Dans certains jardins de l'établissement, des arbres fruitiers commencent même à produire, a-t-on constaté sur place. On peut citer le cas des manguiers, citronniers, des jujubiers améliorés, des anacardiers, des goyaviers et des papayers. Ces arbres distants d'une dizaine de mètres chacun sont bien entretenus et protégés grâce à l'accompagnement de partenaires du lycée tels que l'Usaid à travers le programme " Feed the Future ", le Conseil départemental de Diourbel, a rappelé le Proviseur du lycée. Les élèves de l'établissement bénéficient aussi de l'assistance de leurs aînés de l'Institut supérieur de formation agricole (Isfar) attaché, aujourd'hui, à l'Université Alioune Diop de Bambey, dans la tenue des potagers. " C'est un groupe d'étudiants membre d'une association appelée "La main verte". Ils viennent très souvent ici pour vérifier l'état de santé des plantes et nous apprennent des techniques d'arrosage et d'entretien ", informe le Proviseur du lycée de Bambey Sérère.

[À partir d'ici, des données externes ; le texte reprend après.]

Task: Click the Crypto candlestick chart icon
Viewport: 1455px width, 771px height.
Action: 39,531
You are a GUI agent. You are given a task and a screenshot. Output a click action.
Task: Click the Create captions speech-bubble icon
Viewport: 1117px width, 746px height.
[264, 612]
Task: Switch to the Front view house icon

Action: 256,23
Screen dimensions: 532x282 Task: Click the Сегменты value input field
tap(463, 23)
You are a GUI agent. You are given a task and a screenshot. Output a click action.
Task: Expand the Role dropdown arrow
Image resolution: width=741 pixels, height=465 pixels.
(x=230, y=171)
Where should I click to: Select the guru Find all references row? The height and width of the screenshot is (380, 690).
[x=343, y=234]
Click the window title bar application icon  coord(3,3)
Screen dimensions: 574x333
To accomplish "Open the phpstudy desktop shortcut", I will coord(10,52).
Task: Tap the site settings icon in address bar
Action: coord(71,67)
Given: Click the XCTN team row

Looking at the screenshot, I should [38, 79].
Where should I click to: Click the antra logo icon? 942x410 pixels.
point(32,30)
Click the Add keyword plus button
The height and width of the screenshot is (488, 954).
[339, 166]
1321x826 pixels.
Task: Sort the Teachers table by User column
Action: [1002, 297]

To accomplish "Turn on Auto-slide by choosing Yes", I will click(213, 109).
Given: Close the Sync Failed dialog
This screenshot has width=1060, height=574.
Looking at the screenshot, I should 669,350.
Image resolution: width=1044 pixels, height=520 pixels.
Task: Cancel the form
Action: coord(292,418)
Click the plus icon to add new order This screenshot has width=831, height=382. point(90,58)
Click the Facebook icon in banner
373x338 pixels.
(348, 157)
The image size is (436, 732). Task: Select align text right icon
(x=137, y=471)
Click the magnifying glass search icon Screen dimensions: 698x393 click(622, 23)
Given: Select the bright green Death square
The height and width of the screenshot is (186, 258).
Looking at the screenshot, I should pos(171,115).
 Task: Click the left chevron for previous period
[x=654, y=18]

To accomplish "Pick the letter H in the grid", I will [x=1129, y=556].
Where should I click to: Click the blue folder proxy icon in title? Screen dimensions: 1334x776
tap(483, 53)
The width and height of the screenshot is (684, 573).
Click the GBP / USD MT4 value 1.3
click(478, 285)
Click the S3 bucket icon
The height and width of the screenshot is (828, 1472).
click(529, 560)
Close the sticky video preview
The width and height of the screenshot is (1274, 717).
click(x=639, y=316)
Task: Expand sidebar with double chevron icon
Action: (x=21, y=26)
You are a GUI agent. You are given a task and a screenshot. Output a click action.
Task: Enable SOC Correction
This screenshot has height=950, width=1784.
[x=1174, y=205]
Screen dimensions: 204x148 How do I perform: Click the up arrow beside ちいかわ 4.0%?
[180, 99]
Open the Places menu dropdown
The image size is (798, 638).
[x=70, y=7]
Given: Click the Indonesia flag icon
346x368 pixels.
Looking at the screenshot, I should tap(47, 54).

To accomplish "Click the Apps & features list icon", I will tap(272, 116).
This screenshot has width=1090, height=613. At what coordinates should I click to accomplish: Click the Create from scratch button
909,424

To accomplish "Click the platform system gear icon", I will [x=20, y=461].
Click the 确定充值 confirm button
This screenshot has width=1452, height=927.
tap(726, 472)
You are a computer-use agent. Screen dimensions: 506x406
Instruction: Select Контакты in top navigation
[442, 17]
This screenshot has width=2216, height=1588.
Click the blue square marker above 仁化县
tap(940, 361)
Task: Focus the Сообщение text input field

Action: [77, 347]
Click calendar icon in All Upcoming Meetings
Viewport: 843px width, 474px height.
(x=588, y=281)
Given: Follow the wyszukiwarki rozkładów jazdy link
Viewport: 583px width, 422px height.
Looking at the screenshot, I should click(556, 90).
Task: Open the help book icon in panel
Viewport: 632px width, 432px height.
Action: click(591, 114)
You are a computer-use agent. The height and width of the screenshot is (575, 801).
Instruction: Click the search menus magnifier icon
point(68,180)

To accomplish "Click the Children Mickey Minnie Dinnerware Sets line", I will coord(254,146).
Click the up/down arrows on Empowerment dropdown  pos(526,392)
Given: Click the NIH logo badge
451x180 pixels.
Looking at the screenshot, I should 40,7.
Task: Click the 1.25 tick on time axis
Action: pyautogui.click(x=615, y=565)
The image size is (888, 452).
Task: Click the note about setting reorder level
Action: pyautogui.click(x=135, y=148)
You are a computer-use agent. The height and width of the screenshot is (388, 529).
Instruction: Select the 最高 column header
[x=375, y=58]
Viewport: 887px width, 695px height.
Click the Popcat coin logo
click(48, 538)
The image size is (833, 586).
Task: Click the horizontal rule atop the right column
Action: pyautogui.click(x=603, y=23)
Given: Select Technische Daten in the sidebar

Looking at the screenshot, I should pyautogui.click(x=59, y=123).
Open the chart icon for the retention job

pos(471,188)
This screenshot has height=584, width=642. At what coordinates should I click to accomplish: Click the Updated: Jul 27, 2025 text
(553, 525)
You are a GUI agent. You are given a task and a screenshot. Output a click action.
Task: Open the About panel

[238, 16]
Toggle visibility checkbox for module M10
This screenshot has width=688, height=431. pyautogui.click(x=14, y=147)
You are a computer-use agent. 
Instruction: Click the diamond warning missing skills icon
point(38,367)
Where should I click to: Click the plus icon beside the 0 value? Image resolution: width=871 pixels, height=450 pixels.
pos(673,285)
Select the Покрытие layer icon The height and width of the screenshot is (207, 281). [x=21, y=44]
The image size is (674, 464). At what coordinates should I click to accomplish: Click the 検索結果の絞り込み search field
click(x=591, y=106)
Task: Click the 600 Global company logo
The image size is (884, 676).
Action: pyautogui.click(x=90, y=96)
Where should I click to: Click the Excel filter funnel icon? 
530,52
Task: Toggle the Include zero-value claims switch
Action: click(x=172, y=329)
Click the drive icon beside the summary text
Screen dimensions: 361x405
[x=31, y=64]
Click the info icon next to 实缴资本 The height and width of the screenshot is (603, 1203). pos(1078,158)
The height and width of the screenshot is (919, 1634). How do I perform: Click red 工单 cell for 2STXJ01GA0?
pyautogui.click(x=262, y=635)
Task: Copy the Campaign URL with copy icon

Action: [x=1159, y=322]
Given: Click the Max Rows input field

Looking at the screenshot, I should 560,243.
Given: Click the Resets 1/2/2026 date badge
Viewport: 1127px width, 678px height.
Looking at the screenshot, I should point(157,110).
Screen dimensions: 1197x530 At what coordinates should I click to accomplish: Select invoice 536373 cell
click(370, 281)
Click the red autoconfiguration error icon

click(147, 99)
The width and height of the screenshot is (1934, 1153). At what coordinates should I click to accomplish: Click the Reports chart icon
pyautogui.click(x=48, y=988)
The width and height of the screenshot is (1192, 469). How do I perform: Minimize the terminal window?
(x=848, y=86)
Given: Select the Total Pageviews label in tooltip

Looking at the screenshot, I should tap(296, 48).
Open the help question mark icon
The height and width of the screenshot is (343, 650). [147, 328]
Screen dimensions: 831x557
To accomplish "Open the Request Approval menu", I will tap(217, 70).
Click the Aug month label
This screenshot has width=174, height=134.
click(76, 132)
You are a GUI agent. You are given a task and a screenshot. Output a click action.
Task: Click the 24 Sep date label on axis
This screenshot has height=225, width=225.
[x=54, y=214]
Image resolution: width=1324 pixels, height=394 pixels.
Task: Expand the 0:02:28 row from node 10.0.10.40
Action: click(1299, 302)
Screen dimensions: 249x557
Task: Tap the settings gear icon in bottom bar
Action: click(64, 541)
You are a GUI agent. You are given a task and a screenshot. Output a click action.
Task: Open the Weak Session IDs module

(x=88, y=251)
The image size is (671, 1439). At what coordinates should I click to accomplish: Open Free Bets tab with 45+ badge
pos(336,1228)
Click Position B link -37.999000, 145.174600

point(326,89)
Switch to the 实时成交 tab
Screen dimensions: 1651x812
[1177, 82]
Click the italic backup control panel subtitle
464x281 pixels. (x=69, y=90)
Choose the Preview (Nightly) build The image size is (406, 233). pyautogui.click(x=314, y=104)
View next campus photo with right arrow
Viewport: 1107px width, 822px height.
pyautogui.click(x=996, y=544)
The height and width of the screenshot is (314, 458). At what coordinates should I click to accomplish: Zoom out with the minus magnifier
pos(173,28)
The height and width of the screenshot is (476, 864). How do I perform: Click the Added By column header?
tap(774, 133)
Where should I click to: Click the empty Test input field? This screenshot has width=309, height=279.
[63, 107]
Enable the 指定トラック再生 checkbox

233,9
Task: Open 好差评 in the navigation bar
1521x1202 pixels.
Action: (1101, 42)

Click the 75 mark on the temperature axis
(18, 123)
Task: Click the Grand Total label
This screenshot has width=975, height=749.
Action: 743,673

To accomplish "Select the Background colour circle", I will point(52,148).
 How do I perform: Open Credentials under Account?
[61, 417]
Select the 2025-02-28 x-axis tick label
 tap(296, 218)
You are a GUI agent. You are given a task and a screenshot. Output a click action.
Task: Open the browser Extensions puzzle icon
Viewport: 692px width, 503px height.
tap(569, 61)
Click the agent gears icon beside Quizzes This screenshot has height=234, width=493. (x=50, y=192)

IBOU NGOM, PROVISEUR DU LYCÉE

" Reproduire le projet dans toutes les écoles du département "

Proviseur du lycée de Bambey Sérère depuis sa création en 2013, Ibou Ngom est l'initiateur du Projet " Écologie dans les lycées et collèges (Ecolyco) " en cours dans cet établissement. Il se fixe comme objectif de reproduire ce projet dans toutes les écoles du département de Bambey.

Qu'est-ce qui vous a motivé en initiant le projet " Écologie dans les lycées et collèges (Ecolyco) " dans votre lycée ?

Nous sommes dans cette dynamique depuis 2017. Je suis arrivé au lycée dès sa création en octobre 2013. Je suis presque à ma 10e année. C'est moi qui ai ouvert le lycée. En 2014, j'ai assisté au premier Sommet mondial des écovillages. Beaucoup de pays africains et européens étaient venus assister à cette rencontre mondiale. Cela m'a permis d'avoir plus d'idées sur le rôle que l'écologie peut jouer dans une école. En 2016, je suis allé au Ghana lors de la troisième conférence panafricaine des écovillages. C'est là-bas que j'ai suivi vraiment des présentations des délégations venant du Kenya, Zimbabwe, etc. Cela m'a marqué parce qu'ils ont montré qu'il est possible de nourrir les élèves à l'école et par l'école. Et j'ai constaté que tout ce que les élèves de ces pays consomment à l'école vient des produits locaux et cela m'a impressionné. Ainsi, j'en ai parlé à mes collègues et surtout ceux de Mbacké. Ils ont tous reconnu l'utilité et m'ont demandé de créer un réseau. Aujourd'hui, 10 établissements du département de Bambey sont membres de ce projet. Il s'agit du Cem de Bambey 2, Nderep, Thiakhar, Ngogom, des lycées de Ndangalma, Lambaye et Gawane. Et croyez-moi, beaucoup de proviseurs et de principaux m'appellent au quotidien pour faire du benchmarking. Ils veulent reproduire le même système dans leurs écoles.

Votre lycée a-t-il les moyens de sa politique écologique ?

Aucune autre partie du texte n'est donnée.